Build for the edge case first, and the average case takes care of itself. Build for the average, and the edge case never gets fixed.

The Turn-Taking Problem That Made Me Rethink Everything

There's a subtlety to human conversation that we take completely for granted. When you say "I'd like a Baconator and..." — that trailing "and" signals that you're not done. A human cashier would wait. Most drive-thru AI doesn't.
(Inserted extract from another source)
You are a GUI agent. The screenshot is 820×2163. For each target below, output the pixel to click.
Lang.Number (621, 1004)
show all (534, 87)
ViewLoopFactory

We built what I think of as conversational grammar into our endpointing logic. The system parses linguistic cues in real time: conjunctions that signal continuation, pitch changes that signal completion, the phrase "that's all" that means exactly what it says. When a customer says "that's all," our system responds in under 200 milliseconds because the intent is unambiguous. When they trail off with "and..." it waits, even through a full second of silence.

This is also where our human-in-the-loop philosophy lives. We don't believe AI should handle the entire transaction unsupervised. Simple, transactional requests — the AI handles those. Complex situations, frustrated customers, high-friction moments — those escalate to a human before the interaction breaks down, not after.

The goal was never to replace the human at the drive-thru. It was to make sure no customer ever has to shout "AGENT" at a machine that isn't listening.

I keep coming back to that 86% success rate that Wendy's reported. In most software contexts, 86% would be a failure. Imagine a banking app that processes 86% of transactions correctly. Imagine a navigation system that gets you to the right destination 86% of the time. The drive-thru has somehow normalized a failure rate that would be unacceptable in any other consumer interaction.

This Is an Architecture Problem, Not an AI Problem

The pattern I see across the industry is companies treating voice AI as a software layer — something you bolt on top of existing infrastructure with the right API key. And I understand why. It's fast, it's cheap, and the demos are incredible.

But the drive-thru is not a demo. It's diesel engines and wind and toddlers and accents and stuttering and people who pause to think. It's the full, irreducible complexity of human communication happening in the worst possible acoustic environment. You cannot wrapper your way through that.

The companies that will win this market — and I say this with the bias of someone who's bet his career on it — are the ones willing to go deep. Deep into signal processing. Deep into acoustic modeling. Deep into the linguistics of how people actually talk, not how ASR training data says they should. Deep into edge infrastructure that doesn't depend on a data center a thousand miles away.

There are no shortcuts in voice AI. There is only the rigorous, unglamorous, deeply technical work of building systems that hear every customer. Not 86% of them. Every single one.

That's what enterprise-grade means. And until the industry accepts that definition, we'll keep watching videos of drive-thru speakers that can't understand the word "Baconator."